**SCHRIFTLICHE AUFGABE 1:** Was wurde laut dem Textauszug im ersten Maschinenzeitalter ersetzt?

**TEXTAUSZUG:**

Sparkassen Zeitung

Land und Märkte

Lösungsansätze für eine zukünftige Gesellschaft

Ausgabe #1/2019 • 200-Jahr-Jubiläum

RICHARD DAVID PRECHT WARNT AM ÖSTERREICHISCHEN SPARKASSENTAG 2019 VOR DEN AUSWIRKUNGEN DER DIGITALISIERUNG. ABER ER ZEIGT AUCH CHANCEN FÜR DIE GESELLSCHAFT DER ZUKUNFT AUF. WIR HABEN SEINE AUSFÜHRUNGEN ZUSAMMENGEFASST

REVOLUTIONÄRE ENTWICKLUNGEN IN UNSEREM LEBEN

Wir erleben eine technisch-ökonomische Revolution, die in ihrer Dimension mit jener ersten großen industriellen Revolution, als Österreich eine Industrienation wurde, vergleichbar ist. Nach der tausendjährigen Herrschaft von Adel und Kirche begann damals das bürgerliche Zeitalter. Und dieses entwarf ein neues Betriebssystem, das es in der Geschichte der Menschheit zuvor noch nie gegeben hat: die sogenannte Leistungsgesellschaft.

DAS ZWEITE MASCHINENZEITALTER BEGINNT

Das erste Maschinenzeitalter, das damit begann, dass man die menschliche Hand ersetzte, weicht jetzt dem zweiten Maschinenzeitalter, das dadurch charakterisiert sein wird, dass man das menschliche Gehirn ersetzt. Dieser Prozess steckt in den Kinderschuhen. Wir leben noch nicht mal in der digitalen Revolution, sondern haben erst die Hausaufgaben gemacht, damit es losgehen kann. Diese Hausaufgaben bestanden darin analoge Daten in digitale Daten zu übertragen. Die eigentliche Zäsur ist das Zeitalter des Maschinenlernens. Selbstständig miteinander agierende Systeme, die in der Lage sind gezielte Fehlerkorrekturen vorzunehmen und so eigene Dynamiken zu entwickeln.

WIE DIE ZUKUNFT DER ARBEIT AUSSEHEN WIRD

Hier stehen sich zwei Lager unversöhnlich gegenüber. Das erste Lager sind die sogenannten Kompensationstheoretiker, die sagen, dass der technische Fortschritt langfristig mehr neue Arbeit schaffen wird, als der alte vernichtet. Die zweite Theorie basiert auf einer Oxford-Studie vor fünf Jahren, die besagt, dass jeder zweite Arbeitsplatz stark oder sehr stark davon betroffen ist, ersetzt werden zu können. Nicht berücksichtigt sind jedoch Faktoren, die sich nicht messen lassen, wie Geschäftsmodell und gesellschaftliche Akzeptanz. Es setzt sich nur der technische Fortschritt durch, der sich rentiert und von der Gesellschaft auch akzeptiert wird.

**SCHRIFTLICHE AUFGABE 2:** Ersetze in den Datensätzen vom Anfang bis einschließlich der Zeile mit „will [x=61, y=351].“ das Wort „keyword“ durch „term“. Gib nur diese Zeilen wieder und lass alles andere unverändert.

**ZU BEARBEITENDE DATEN:**
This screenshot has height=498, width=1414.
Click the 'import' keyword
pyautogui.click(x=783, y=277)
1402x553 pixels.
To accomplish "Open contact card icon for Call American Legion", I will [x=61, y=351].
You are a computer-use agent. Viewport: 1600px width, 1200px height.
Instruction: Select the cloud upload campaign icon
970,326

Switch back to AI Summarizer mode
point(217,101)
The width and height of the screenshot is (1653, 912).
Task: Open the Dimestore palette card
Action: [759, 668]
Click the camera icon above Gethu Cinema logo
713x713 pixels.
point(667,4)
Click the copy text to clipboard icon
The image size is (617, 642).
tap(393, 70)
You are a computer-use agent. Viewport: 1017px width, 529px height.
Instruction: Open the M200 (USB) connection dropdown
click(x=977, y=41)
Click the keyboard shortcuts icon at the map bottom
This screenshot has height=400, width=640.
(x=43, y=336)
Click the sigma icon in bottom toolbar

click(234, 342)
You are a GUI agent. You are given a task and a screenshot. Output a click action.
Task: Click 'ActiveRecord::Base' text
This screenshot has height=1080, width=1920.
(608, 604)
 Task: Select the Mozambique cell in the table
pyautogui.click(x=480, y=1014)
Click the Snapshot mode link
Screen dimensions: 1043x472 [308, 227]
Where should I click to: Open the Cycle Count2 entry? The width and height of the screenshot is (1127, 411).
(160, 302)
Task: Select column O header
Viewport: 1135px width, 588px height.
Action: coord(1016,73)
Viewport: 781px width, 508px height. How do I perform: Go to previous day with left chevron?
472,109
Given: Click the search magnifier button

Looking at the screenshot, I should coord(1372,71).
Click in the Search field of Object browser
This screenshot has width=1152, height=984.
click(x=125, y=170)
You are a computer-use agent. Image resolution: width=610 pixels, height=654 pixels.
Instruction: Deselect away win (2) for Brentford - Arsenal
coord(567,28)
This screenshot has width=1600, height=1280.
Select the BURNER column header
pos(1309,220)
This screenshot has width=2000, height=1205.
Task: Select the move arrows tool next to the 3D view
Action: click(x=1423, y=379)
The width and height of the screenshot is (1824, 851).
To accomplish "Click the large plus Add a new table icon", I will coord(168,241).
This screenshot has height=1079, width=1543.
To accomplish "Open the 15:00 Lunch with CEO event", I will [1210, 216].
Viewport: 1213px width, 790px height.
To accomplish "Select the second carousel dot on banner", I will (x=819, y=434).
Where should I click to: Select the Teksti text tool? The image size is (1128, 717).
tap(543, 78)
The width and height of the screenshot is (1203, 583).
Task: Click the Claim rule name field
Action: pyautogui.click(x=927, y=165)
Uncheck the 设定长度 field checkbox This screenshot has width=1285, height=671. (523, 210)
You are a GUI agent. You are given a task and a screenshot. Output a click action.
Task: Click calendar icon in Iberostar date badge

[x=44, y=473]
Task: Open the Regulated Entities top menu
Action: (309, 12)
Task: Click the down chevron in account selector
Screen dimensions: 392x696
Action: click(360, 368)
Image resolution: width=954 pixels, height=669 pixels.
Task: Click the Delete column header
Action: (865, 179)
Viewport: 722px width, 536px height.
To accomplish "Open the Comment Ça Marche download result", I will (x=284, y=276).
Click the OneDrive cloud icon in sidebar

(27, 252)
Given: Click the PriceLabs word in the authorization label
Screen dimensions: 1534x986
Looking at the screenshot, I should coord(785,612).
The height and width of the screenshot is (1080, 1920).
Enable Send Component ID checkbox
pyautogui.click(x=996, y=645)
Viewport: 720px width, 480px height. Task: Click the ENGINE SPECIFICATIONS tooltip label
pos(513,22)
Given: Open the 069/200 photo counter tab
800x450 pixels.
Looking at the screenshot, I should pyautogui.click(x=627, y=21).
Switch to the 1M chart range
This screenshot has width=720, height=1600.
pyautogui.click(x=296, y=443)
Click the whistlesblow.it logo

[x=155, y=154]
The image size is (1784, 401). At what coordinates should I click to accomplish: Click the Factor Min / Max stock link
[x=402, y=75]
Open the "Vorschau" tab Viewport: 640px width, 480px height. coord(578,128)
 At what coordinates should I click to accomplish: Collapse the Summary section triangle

**SCHRIFTLICHE LÖSUNG 1:** Die menschliche Hand.

**SCHRIFTLICHE LÖSUNG 2:**
This screenshot has height=498, width=1414.
Click the 'import' term
pyautogui.click(x=783, y=277)
1402x553 pixels.
To accomplish "Open contact card icon for Call American Legion", I will [x=61, y=351].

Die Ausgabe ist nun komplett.